- SET TASK 1 -
In the comments on Seiken Densetsu 3, who returned to write the game's score?
- SET TASK 2 -
Carry on the comments on Seiken Densetsu 3 from their last sentence.

- GIVEN TEXT -

# # # # # # #

And I really don't think SD3 was boring and stiff as someone stated, maybe it was not as flexible in the same way as SoM with the changing of weapons, but I just simply LOVED the good/evil class system. I just can't get enough out of it! I have played the game so many times, and it's still fun because I just create another kind of party setup, with different characters and different classes. And I actually thought the story was really great, it was nice that you got different endgame scenarios and bosses from different lead characters, which rose the replayability factor even more. I just can't get enough of this game! I feel like playing it right now in fact :D |
Seiken Densetsu 3 was fun for me because I played it right after the first English patch came out. Back then you could actually say there was something of an SD3 community, with boards lighting up across the net with people discovering things about a Super Nintendo game that came out like six years earlier. It was really something. The plot may not have been as cohesive as Secret of Mana, but it did have more replay value with all the different class and character combinations you could experiment with. The music was good too, Kikuta came back to write the score and it turned out really great. A little less light and fluttery than SoM's soundtrack, but enjoyable nonetheless.

# # # # # # #

- EXCERPTED DATA -
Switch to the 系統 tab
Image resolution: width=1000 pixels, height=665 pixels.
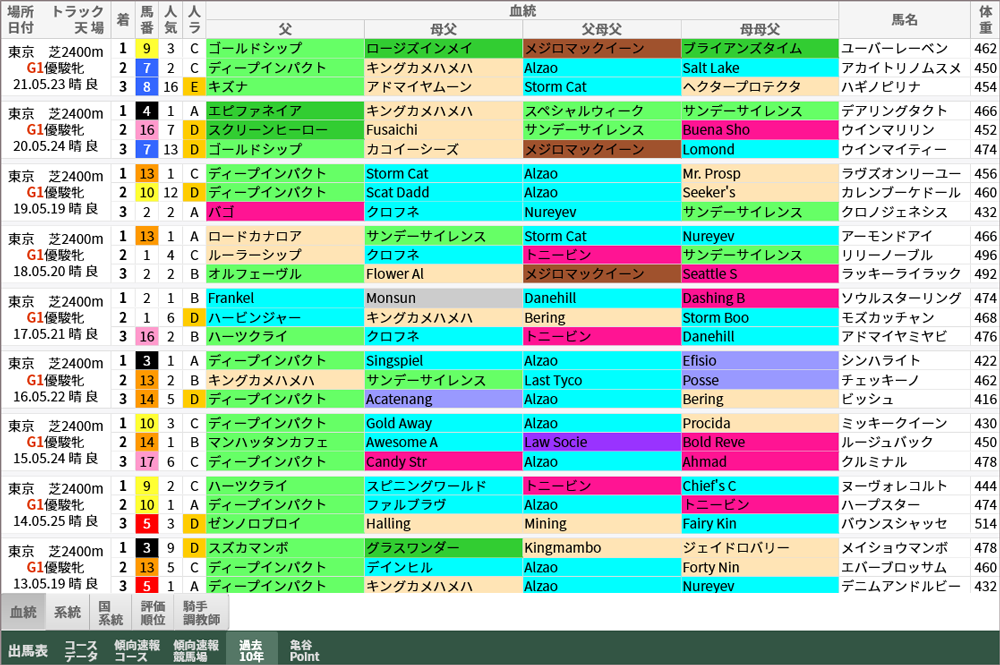(67, 612)
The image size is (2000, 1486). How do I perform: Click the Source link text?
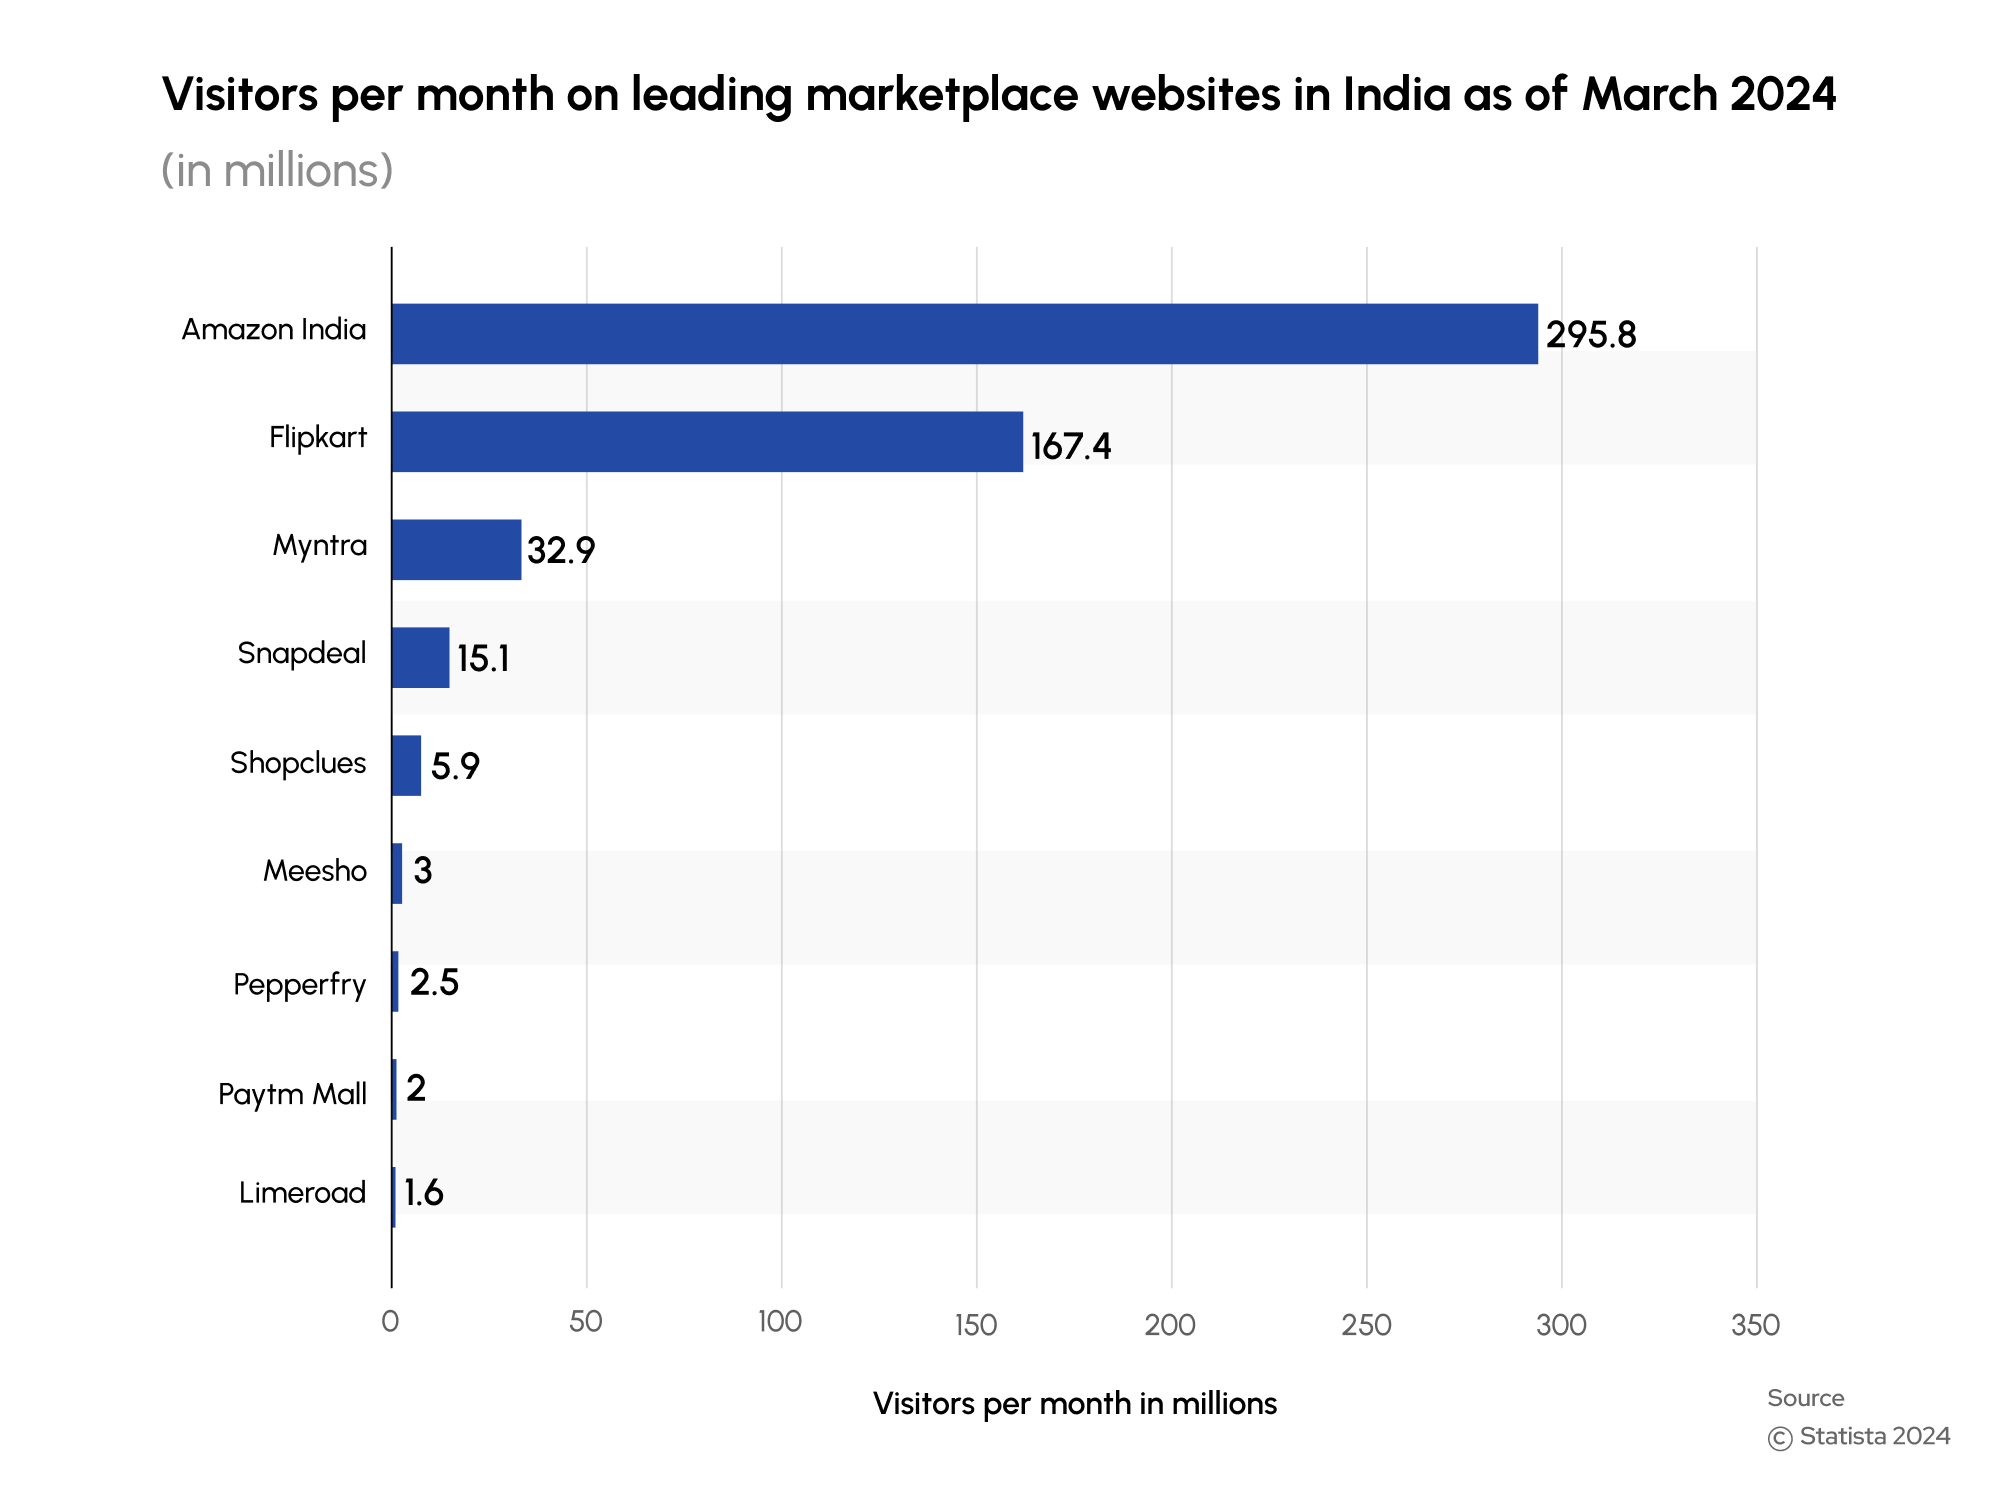click(1805, 1398)
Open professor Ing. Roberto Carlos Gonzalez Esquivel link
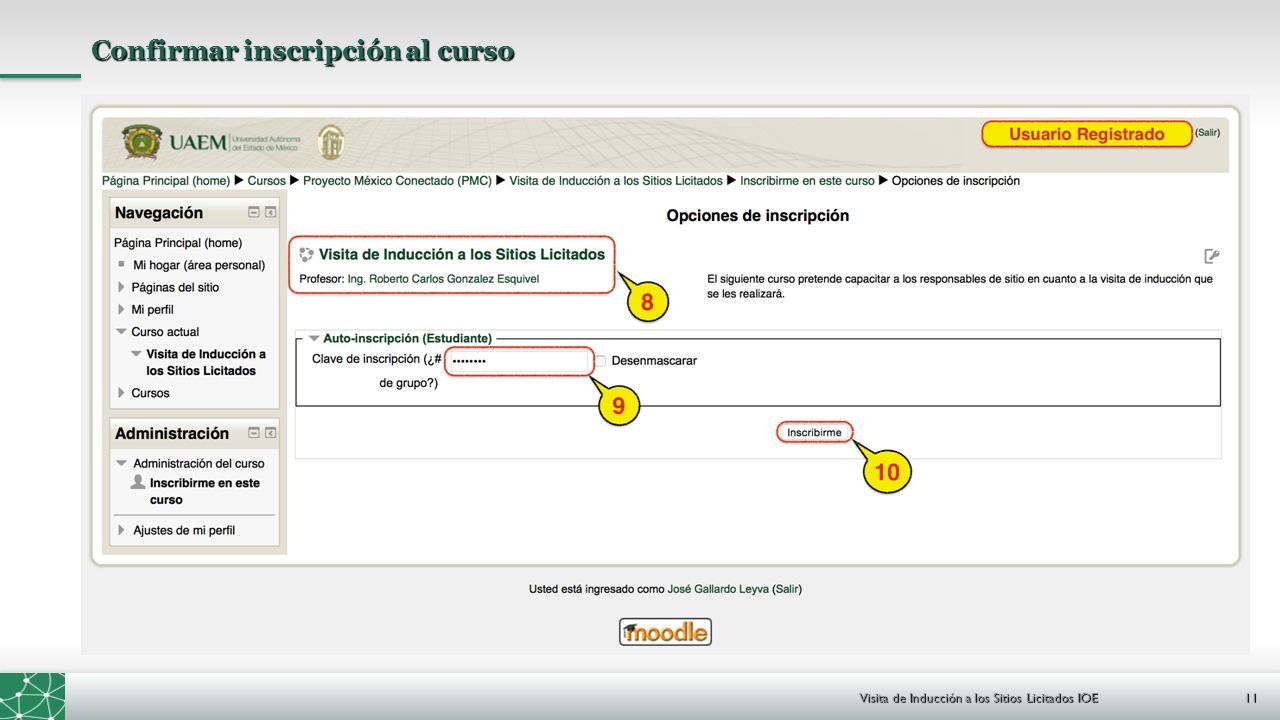The image size is (1280, 720). tap(443, 279)
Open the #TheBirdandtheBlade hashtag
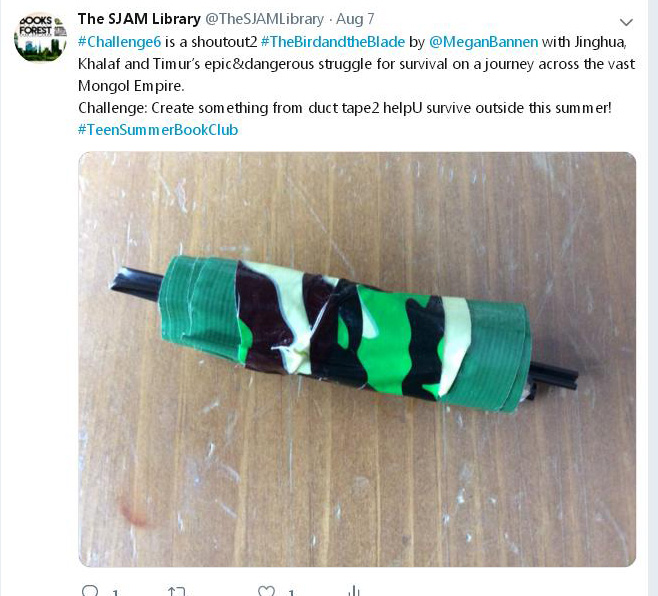 click(333, 42)
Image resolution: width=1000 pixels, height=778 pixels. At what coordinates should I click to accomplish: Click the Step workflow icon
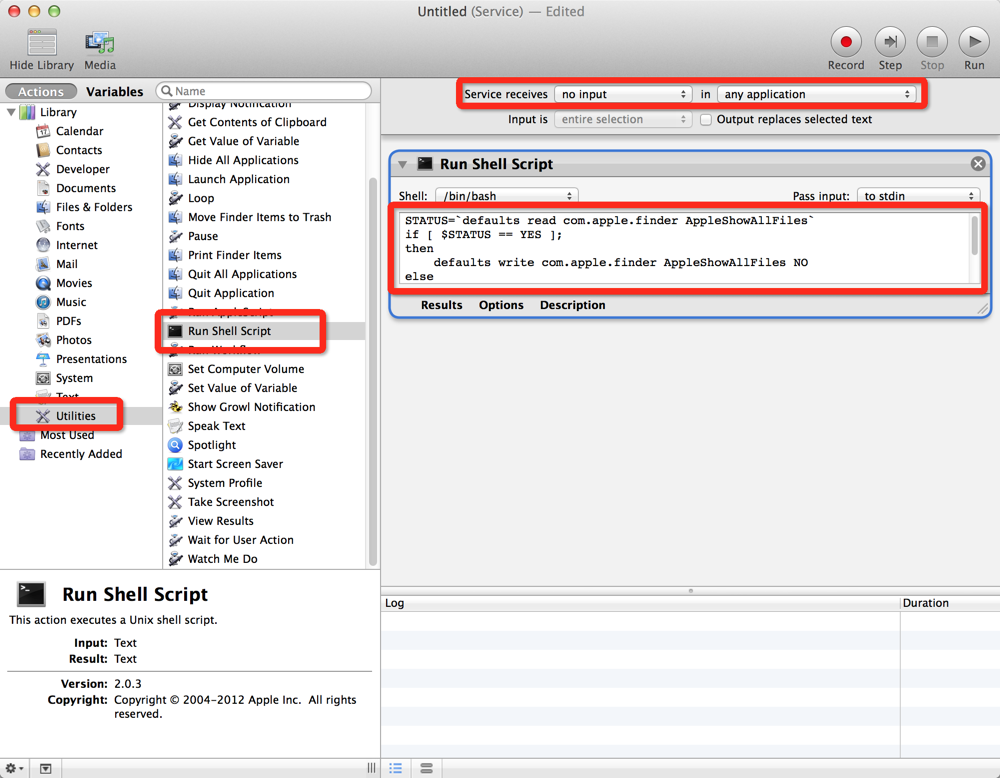click(x=890, y=42)
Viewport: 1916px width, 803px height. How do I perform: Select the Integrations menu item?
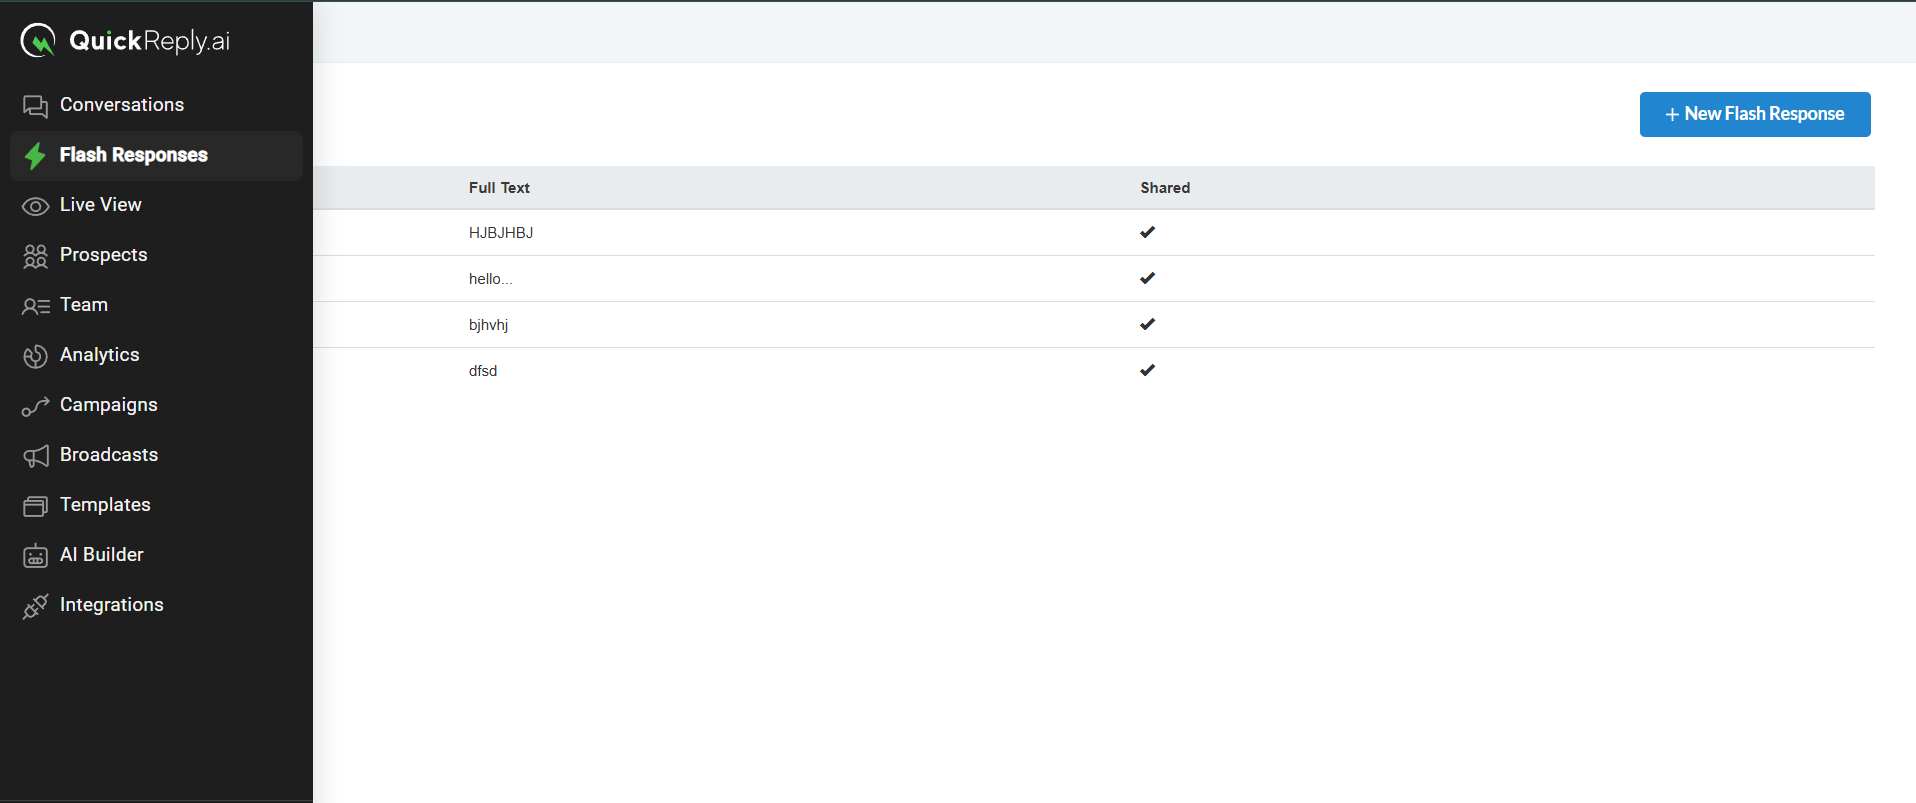tap(111, 605)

# # # # # # #

- EXERCISE RESULT 1 -
Kikuta

- EXERCISE RESULT 2 -
That's what the Mana series needs, more Hiroki Kikuta. |
I think a large part of the problem is a problem that many franchises also have to deal with. The gaming community is much bigger then it was back in the NES and SNES days. There weren't as many people so the games actually HAD to be good to get people to buy it. Now there are so many gamers that just about any developer can pump out a piece of crap and still break even as long as the game has the right look/name.
Oh and just for the record. I saw Legend of Mana at a friend's house and have never looked at the series since. I loved Secret of Mana and I wanted to play the sequel that was never released over here. But none of the games since then seemed to really look worth the time. |
I also played SD3 after the translation patch came out and at the time, it was a BIG deal. I did enjoy the game but in retrospect, it doesn't come anywhere close to SoM. The game mechanics just don't hold up for me. I love how fluid and quick the characters are in SoM but in SD3, it always feels like you're crawling towards the enemy.
LoM continued that pattern, introduced a bunch of incredibly irritating characters and mostly dispensed with a plot altogether (which probably isn't a bad thing considering past attempts). I didn't care for the game but compared to later games in the series, it's a freaking masterpiece. |
OUt of curosity, do people play SoM online (with emulators multiplayer features)? I am a bit surprised I have yet to see one person mention something like that in this thread, and wondering if for some reason it wasn't possible.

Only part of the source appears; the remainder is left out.